Okay, I'm home now.... I want to share my story and some of my reading plus information our Holistic Vet has given us.

First - I'm sorry Quincy developed GME as a result of vaccines.

My Grace has permanent liver damage, and other things it seems (broken thermostat), from a vaccine "incident".

Was he predisposed or was this caused by a vaccine? Who knows. But the way our Holistic vet explained things I wonder if many of these illnesses are caused by the vaccine - and it isn't really a predisposition, just that some breeds are more sensitive to vaccinations (which Maltese are). I hope that made sense.

Vaccines cause inflammation. Period. They cause the immune system to stir up, they do have toxins which the body must detox - all this causes inflammation. Usually dogs can handle this. But when you have a breed that is sensitive to vaccines like Maltese are - when you throw in multiple vaccinations at once it causes a lot of inflammation all at once. With puppy vaccines especially, the dog usually doesn't have enough time between scheduled vaccination to fully recover - lower inflammation and detox - before the next "assault" occurs. Puppy vaccines can take years to recover from, but the symptoms of the inflammation are often not noticed because dogs can't talk. They may be sensitive to foods or get rashes or be anxious.... but we see these are "normal" for dogs... when it isn't. But by the time the dog might start to recover a little, they get more vaccines.

This inflammation leads to things like: Allergies, IBS, Colitis, other GI disorders, Skin disorders, neurological disorders/symptoms, etc. Fear, anxiety, other behavior issues...

There is more information on what chronic inflammation does to humans than pets - but it is the same. So I'd do reading on that. Because vaccines cause inflammation.

Which is why when Grace gets a vaccine now she gets a shot of Traumeel (a natural anti-inflammatory), and is put on Thuja for 1 week before and 1 month after the vaccine. And she will only get ONE vaccine at a time. Never multiple or combos again.


Okay.... This will be too long if I go on with that more.... so moving on to our experience with vaccine issues, vaccine companies, and vets...

Grace had a "vaccine incident" at 14 weeks. Now, the way her incident was handled left a lot of uneasy feelings of the vet covering things up. The way the vets handled her when I took her in for emergency care was how they would have handled a vaccine accident (Bordetella vaccine - she was injected with the live nasal drops). But when I brought up a potention *reaction* (not even an accident), the vet denied it and yelled at me! They were going to treat her for worms (antibiotic) which would have been the final step in treating the vaccine accident (fluids, steroid, antinausea and antibiotic was the treatment for it).... But Grace came back negative for worms, so I didn't even go in for the antibiotic because I had this bad feeling. The vet wouldn't let me see Grace's actual records, I saw them briefly and the stickers for the vaccines, but couldn't read them.

We ended up leaving that vet and rushing her to a Holistic vet who saved her live, basically. She listened to me about the fear of the vaccine accident and treated her completely for that.

→ ENTRIES SUPPLIED
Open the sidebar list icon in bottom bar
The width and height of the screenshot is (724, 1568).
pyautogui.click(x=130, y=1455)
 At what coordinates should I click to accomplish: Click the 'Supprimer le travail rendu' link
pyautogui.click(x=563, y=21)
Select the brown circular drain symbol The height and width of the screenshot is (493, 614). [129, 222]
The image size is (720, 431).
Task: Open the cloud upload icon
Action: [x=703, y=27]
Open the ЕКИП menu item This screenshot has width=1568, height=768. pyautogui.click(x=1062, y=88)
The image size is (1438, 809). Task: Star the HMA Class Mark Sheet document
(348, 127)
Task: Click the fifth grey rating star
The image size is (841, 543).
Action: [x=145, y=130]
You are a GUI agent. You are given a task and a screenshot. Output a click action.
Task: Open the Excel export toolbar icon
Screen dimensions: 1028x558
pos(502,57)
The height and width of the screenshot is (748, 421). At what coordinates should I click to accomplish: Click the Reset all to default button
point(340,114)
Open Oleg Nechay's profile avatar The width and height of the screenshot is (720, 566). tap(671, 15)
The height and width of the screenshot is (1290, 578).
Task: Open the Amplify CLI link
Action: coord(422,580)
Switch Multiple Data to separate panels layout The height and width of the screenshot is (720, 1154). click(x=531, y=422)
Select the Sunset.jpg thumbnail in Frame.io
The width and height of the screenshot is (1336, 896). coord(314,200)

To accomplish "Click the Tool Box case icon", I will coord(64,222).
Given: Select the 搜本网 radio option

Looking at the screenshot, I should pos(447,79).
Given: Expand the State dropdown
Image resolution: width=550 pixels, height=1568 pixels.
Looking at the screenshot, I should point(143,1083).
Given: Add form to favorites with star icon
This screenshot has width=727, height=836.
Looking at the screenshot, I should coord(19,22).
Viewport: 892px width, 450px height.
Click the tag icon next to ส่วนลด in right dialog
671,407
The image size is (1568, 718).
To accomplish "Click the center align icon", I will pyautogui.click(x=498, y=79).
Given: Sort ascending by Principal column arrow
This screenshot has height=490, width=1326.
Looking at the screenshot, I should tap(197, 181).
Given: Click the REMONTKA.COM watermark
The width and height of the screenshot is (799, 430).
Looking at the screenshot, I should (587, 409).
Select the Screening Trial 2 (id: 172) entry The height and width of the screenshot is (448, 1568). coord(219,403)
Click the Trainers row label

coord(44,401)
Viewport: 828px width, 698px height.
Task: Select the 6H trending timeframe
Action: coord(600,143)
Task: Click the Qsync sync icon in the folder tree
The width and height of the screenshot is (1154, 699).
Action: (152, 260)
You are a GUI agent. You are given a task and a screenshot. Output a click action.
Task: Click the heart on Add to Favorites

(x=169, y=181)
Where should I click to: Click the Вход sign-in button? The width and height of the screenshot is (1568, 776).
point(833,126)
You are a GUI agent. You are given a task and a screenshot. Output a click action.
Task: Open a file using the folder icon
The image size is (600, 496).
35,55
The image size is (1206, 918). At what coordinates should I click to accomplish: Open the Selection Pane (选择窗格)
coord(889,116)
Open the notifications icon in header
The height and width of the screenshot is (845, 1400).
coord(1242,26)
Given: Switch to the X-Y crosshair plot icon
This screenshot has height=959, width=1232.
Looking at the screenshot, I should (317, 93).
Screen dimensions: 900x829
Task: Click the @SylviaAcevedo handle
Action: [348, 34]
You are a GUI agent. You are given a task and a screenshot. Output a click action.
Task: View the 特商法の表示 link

→ THINGS TO DO
a. Update the stretch of the vaccine post from "There is more" through "companies, and vets...", putting "Arnica" in place of "Traumeel".
b. In the vaccine post, what four things made up the treatment for the vaccine accident?
The records aren't needed for any of this.

→ ANSWERS PROVIDED
a.
There is more information on what chronic inflammation does to humans than pets - but it is the same. So I'd do reading on that. Because vaccines cause inflammation.

Which is why when Grace gets a vaccine now she gets a shot of Arnica (a natural anti-inflammatory), and is put on Thuja for 1 week before and 1 month after the vaccine. And she will only get ONE vaccine at a time. Never multiple or combos again.


Okay.... This will be too long if I go on with that more.... so moving on to our experience with vaccine issues, vaccine companies, and vets...

b. Fluids, steroid, antinausea, and antibiotic.